YUBI: Yielding Universal Bidigital Interface for Bimanual Dexterous Manipulation at Scale

Takehiko Ohkawa^1* Jumpei Arima^2* Yuki Noguchi² Masatoshi Tateno^1,4 Makoto Sugiura¹ Takuya Okubo¹ Kengo Ikeuchi^1,4 Yuma Shin^1,5 Hiroki Nishizawa^1,6 Naoaki Kanazawa¹ Yuki Wakayama² Daiki Fukunaga² Koshi Makihara³ Tomohiro Motoda³ Floris Erich³ Yukiyasu Domae³ Tatsuya Matsushima^1,4 Yohishiro Okumatsu² Kei Ota¹

¹AI Robot Association (AIRoA) ²Toyota Motor Corporation ³National Institute of Advanced Industrial Science and Technology (AIST)
⁴The University of Tokyo ⁵Institute of Science Tokyo ⁶Waseda University

ICRA 2026 Workshop on Beyond Teleoperation

[Paper] [Hardware] [Software] [Dataset (Coming Soon!)]

*Project Co-Lead

Yielding Universal Bidigital Interface (YUBI). Our lightweight, finger-aligned gripper offers intuitive control by mirroring human digital kinematics for dexterous manipulation. Leveraging high-precision VR-based tracking, YUBI facilitates the curation of a large-scale, high-quality bimanual dataset to advance robotic foundation models.

Abstract

We introduce Yielding Universal Bidigital Interface (YUBI), a finger-aligned gripper designed to enable intuitive, ergonomic, and scalable data collection for bimanual dexterous manipulation.
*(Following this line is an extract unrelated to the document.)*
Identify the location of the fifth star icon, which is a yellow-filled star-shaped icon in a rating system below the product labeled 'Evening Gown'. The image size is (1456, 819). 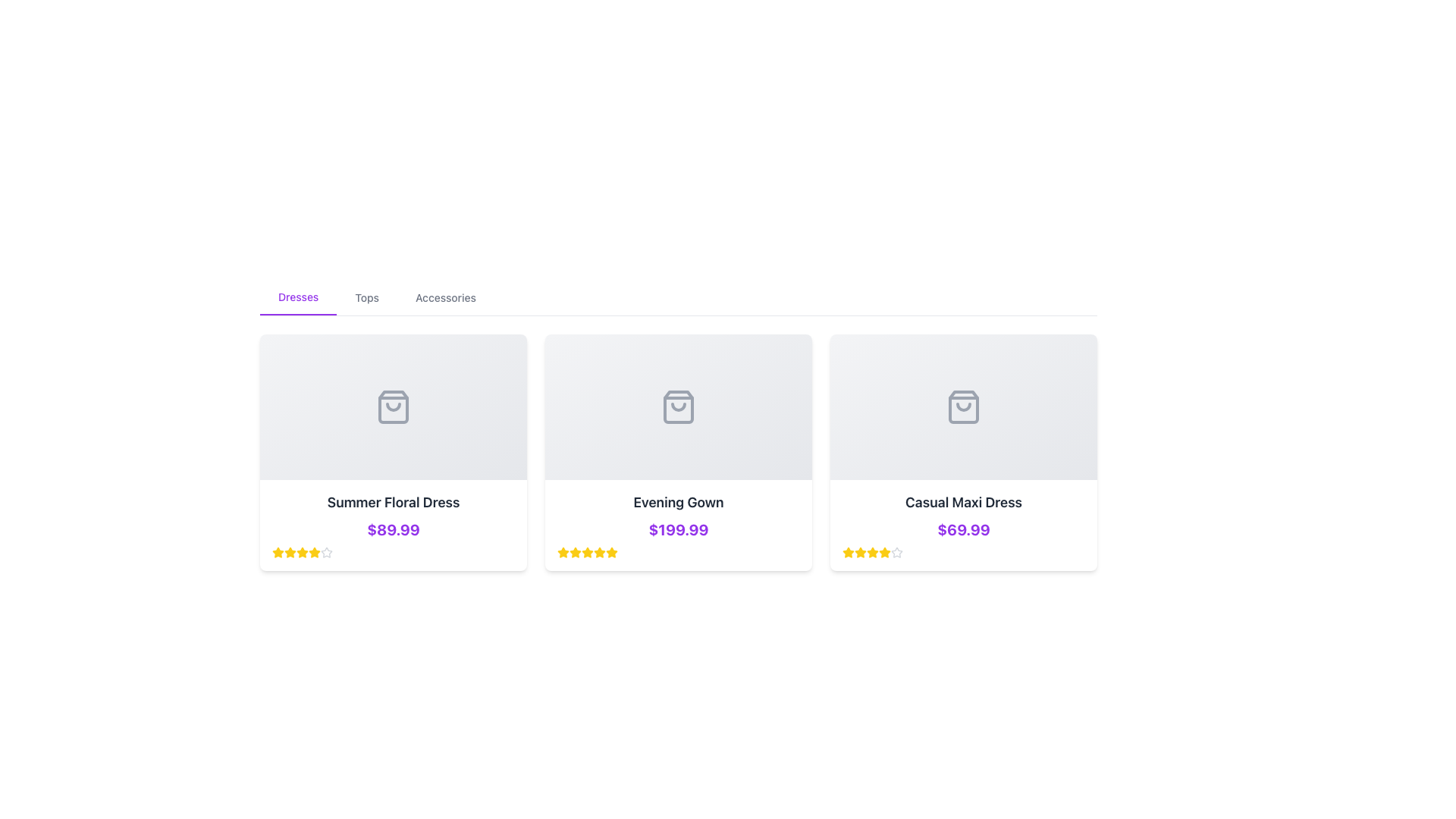
(586, 553).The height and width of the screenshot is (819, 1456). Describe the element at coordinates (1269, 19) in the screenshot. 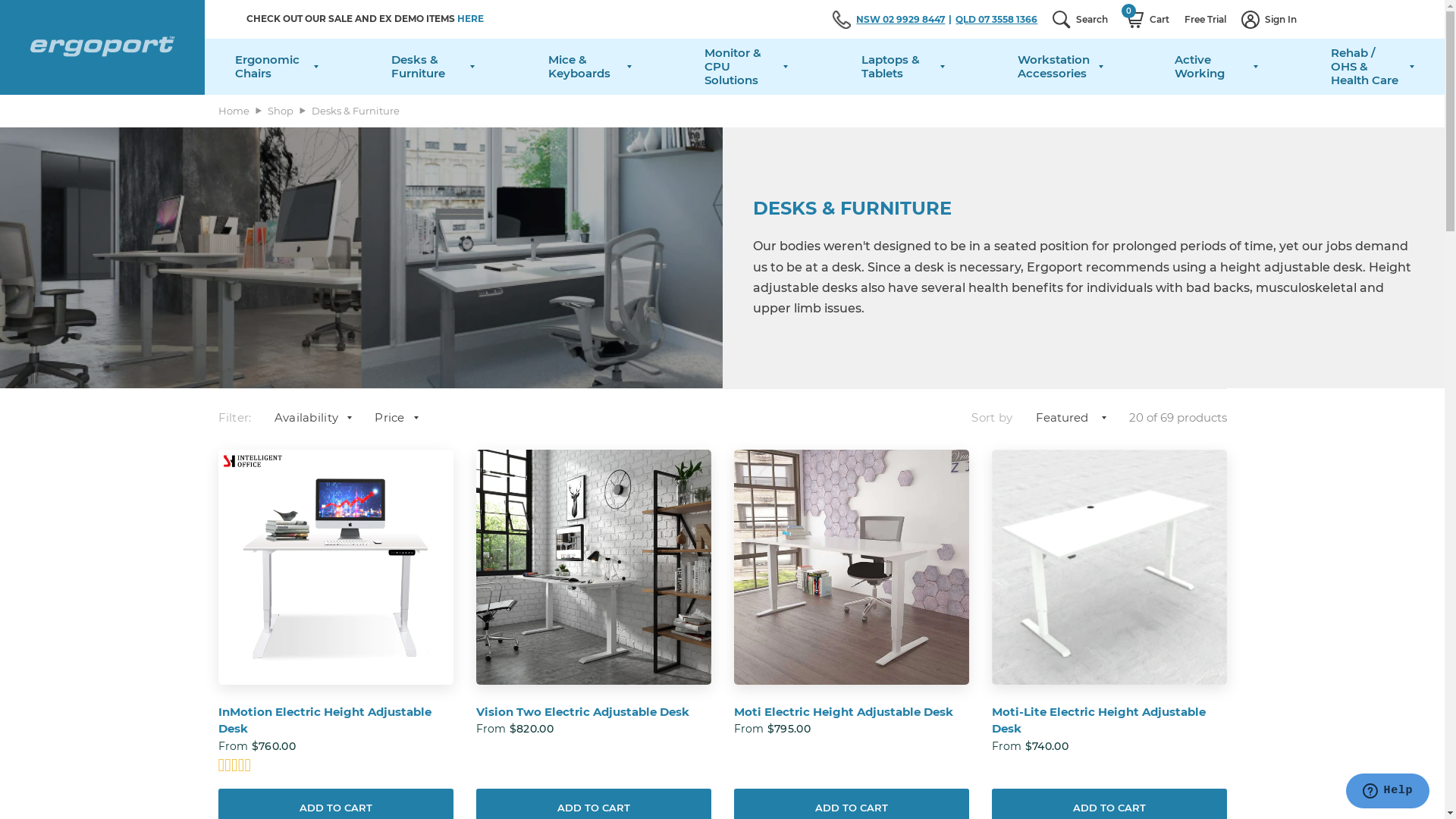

While handheld data collection systems such as Universal Manipulation Interface (UMI) enable affordable data collection, their bulky pistol-grip designs can pose ergonomic and usability challenges for fine-grained, dexterous manipulation tasks. To address this, YUBI presents a distinct design principle: yielding, finger-driven actuation that directly maps human finger movements to gripper jaw motion. Using the YUBI devices, we set up a data collection system with integrated VR-based 6 DoF tracking of the gripper, ensuring high-fidelity trajectory data acquisition. We curate a UMI-based dataset of unprecedented scale: 8434 hours across 1.20M episodes and 119 tasks. Experiments show that YUBI offers advantages over the UMI gripper in versatility for complex bimanual tasks, dexterity, and operational efficiency. A single policy trained on the YUBI dataset transfers across multiple bimanual robots (UR, Franka, and ELEY) simply by mounting the gripper on each platform, confirming that the collected data are directly executable as policy supervision. We release the gripper hardware, data-collection software, and dataset as one integrated stack, offering the open community a reproducible path to large-scale data acquisition for advancing robotic foundation models.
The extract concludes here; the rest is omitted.